We designed a series of workshops, firstly with a representative group of staff members, from sales to site maintenance, housekeeping and entertainment to gather as much customer-focused context as possible. With the outputs of these workshops we then worked closely with the board and senior leadership to focus on the key pillars of the group's operational structure: holidays and guest experience, ownership and owner experience, retail and entertainment, sales, innovation and future plans.
Once all the data had been gathered and the outputs of the workshops condensed and simplified, we started to piece together the status of the business as we saw it and produce a brand platform that would support the business moving forward.
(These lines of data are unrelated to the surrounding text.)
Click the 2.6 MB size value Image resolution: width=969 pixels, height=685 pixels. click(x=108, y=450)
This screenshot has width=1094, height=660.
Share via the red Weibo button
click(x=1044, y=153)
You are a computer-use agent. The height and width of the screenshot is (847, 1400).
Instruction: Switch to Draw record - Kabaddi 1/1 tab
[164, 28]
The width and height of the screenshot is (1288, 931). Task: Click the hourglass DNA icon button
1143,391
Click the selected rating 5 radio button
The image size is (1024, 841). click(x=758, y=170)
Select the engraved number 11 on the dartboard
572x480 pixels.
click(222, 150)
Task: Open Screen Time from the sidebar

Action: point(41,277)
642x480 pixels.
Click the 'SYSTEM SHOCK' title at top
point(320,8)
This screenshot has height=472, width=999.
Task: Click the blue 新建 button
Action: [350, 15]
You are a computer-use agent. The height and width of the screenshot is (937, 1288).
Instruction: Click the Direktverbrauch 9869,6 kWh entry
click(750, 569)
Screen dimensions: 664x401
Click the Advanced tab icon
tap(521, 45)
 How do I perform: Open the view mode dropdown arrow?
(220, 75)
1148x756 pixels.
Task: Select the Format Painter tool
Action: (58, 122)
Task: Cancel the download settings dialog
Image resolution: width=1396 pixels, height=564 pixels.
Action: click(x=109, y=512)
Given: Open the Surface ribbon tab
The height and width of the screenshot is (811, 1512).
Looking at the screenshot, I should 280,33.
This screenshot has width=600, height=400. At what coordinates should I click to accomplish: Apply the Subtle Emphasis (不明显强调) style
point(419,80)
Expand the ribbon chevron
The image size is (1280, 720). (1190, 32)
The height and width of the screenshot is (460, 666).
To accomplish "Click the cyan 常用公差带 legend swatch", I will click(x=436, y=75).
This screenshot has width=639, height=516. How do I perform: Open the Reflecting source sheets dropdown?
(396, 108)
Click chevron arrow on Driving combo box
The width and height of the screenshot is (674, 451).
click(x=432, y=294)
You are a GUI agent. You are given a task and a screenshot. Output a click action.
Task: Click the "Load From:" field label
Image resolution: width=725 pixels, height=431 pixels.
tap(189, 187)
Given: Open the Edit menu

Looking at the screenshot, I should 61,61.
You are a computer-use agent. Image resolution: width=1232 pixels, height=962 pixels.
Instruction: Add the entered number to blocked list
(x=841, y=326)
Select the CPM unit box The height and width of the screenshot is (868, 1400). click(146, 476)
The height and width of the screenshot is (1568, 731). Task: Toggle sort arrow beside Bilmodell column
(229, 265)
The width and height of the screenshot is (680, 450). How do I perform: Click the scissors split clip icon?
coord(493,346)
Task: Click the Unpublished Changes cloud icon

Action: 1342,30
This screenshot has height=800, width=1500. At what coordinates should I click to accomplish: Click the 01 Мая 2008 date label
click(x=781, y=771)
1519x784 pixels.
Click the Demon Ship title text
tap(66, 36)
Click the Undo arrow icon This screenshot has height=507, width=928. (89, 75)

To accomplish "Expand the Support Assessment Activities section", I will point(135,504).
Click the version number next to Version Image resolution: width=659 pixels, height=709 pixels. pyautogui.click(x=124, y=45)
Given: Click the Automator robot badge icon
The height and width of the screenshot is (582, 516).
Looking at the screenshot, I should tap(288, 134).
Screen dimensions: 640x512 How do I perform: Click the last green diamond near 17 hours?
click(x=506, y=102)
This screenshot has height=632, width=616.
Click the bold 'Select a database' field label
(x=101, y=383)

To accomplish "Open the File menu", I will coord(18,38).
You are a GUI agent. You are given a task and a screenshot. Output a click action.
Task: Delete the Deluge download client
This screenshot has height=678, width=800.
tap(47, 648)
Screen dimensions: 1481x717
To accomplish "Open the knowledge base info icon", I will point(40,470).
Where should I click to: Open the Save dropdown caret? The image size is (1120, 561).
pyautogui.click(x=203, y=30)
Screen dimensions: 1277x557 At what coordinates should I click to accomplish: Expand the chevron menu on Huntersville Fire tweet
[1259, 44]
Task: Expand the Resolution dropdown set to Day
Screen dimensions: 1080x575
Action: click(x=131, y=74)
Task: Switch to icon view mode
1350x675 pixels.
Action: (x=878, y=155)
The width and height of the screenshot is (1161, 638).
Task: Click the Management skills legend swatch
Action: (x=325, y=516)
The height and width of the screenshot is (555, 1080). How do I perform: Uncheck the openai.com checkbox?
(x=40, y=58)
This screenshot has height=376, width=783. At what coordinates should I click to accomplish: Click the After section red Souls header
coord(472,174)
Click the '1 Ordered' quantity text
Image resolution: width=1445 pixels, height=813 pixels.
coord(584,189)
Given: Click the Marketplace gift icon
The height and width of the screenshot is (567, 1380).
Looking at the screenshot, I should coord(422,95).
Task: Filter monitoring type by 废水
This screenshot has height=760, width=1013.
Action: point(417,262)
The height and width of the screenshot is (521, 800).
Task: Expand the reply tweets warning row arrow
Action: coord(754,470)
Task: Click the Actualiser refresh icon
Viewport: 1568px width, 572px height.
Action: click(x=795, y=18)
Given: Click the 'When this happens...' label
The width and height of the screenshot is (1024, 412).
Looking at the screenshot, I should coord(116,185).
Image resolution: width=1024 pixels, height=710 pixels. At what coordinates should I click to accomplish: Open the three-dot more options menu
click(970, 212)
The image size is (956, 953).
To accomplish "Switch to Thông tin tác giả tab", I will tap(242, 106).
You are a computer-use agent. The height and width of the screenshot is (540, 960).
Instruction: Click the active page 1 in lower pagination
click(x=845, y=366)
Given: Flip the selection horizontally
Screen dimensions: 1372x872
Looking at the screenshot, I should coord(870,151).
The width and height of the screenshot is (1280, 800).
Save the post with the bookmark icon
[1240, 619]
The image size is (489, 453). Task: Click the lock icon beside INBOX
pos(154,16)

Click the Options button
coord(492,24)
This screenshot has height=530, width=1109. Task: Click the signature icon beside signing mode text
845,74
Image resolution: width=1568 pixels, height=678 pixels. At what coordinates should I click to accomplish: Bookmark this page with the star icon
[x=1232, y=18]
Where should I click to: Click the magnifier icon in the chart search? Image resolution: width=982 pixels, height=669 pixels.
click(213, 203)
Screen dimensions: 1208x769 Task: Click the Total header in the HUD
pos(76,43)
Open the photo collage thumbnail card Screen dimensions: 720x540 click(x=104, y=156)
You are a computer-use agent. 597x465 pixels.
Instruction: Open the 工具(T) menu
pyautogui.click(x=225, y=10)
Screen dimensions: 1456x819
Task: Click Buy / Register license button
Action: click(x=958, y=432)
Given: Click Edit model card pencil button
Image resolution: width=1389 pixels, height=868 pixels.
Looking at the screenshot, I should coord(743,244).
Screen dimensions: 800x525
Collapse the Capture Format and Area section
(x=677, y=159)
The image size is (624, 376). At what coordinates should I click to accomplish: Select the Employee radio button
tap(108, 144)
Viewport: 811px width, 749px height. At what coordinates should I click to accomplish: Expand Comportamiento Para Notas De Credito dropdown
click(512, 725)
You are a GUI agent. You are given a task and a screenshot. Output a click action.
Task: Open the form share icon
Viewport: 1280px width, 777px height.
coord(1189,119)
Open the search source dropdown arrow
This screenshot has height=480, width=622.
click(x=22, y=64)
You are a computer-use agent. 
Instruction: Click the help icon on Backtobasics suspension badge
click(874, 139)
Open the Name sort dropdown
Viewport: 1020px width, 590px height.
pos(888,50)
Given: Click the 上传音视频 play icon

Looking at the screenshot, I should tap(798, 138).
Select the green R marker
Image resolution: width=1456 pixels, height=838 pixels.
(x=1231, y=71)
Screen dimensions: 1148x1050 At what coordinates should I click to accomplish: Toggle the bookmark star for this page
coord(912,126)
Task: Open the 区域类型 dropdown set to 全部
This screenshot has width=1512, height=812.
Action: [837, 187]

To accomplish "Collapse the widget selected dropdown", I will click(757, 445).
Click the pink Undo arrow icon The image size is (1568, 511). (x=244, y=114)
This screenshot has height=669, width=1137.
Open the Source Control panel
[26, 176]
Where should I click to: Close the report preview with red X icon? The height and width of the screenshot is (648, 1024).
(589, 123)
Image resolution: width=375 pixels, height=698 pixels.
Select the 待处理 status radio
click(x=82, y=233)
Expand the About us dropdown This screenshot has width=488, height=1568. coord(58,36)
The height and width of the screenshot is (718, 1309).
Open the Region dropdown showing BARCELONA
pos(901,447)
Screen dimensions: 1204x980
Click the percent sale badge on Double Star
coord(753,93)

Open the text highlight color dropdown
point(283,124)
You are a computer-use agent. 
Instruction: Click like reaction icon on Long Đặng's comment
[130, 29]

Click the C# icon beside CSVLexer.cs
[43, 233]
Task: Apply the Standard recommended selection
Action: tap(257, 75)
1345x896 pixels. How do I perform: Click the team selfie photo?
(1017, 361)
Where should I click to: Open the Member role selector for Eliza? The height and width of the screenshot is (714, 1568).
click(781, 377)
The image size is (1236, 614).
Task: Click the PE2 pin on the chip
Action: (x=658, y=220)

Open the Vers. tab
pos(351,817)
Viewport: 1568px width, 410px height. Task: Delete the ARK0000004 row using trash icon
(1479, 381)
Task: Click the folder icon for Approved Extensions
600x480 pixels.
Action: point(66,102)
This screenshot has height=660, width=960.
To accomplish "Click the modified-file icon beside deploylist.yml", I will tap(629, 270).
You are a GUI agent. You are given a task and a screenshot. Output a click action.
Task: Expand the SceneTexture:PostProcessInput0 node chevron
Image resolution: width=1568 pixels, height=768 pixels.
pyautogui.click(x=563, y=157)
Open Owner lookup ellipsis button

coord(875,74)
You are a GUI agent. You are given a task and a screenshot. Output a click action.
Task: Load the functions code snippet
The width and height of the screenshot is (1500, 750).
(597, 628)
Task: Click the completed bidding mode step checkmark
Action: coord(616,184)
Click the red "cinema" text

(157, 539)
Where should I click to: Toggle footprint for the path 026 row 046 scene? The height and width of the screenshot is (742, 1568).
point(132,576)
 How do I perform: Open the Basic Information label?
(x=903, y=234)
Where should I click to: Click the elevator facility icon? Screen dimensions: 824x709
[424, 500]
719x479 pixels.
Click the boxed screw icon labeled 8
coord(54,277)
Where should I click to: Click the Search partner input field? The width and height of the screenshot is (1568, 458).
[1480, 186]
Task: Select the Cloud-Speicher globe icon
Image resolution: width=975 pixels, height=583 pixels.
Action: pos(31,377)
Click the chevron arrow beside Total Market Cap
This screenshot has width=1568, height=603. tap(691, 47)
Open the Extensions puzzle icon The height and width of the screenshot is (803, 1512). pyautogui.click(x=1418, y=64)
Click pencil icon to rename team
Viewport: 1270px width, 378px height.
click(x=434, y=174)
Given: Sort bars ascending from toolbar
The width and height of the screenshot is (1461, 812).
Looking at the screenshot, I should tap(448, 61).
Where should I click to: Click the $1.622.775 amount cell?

We found a business inspired by its communities, defined by quality and a sense of consumer-focused innovation. A family-run business which saw its employees and guests as an extension of the family, and a business guided by a strong culture and a set of living, guiding values.
A simplified brand architecture
We explored brand naming options for the business and parks. Eventually, we created a naming strategy which allowed us to stay true to the brief: never a barrier to growth. At the time, the flagship park, Waterside Park and Spa was the outlier in a naming strategy more obviously based on geographical locations.
We recommended moving to a brand architecture that would reflect these incredible locations, maintaining the history of the Waterside name at the group level. So Waterside Holiday Group, mostly abbreviated to simply Waterside, was retained, and each park was designated a more obvious geographical moniker. Every park then gets a more appropriate descriptor depending on the services provided.
Waterside, as a group name, was freed up to simply represent the brand, and rather than maintaining sub-brands for each park could be used as a sign-off for the various products and offers. Approaching the architecture this way has enabled Waterside to continue to build brand equity, and each park has maintained a discreet identity and will retain customer sentiment, equity and value.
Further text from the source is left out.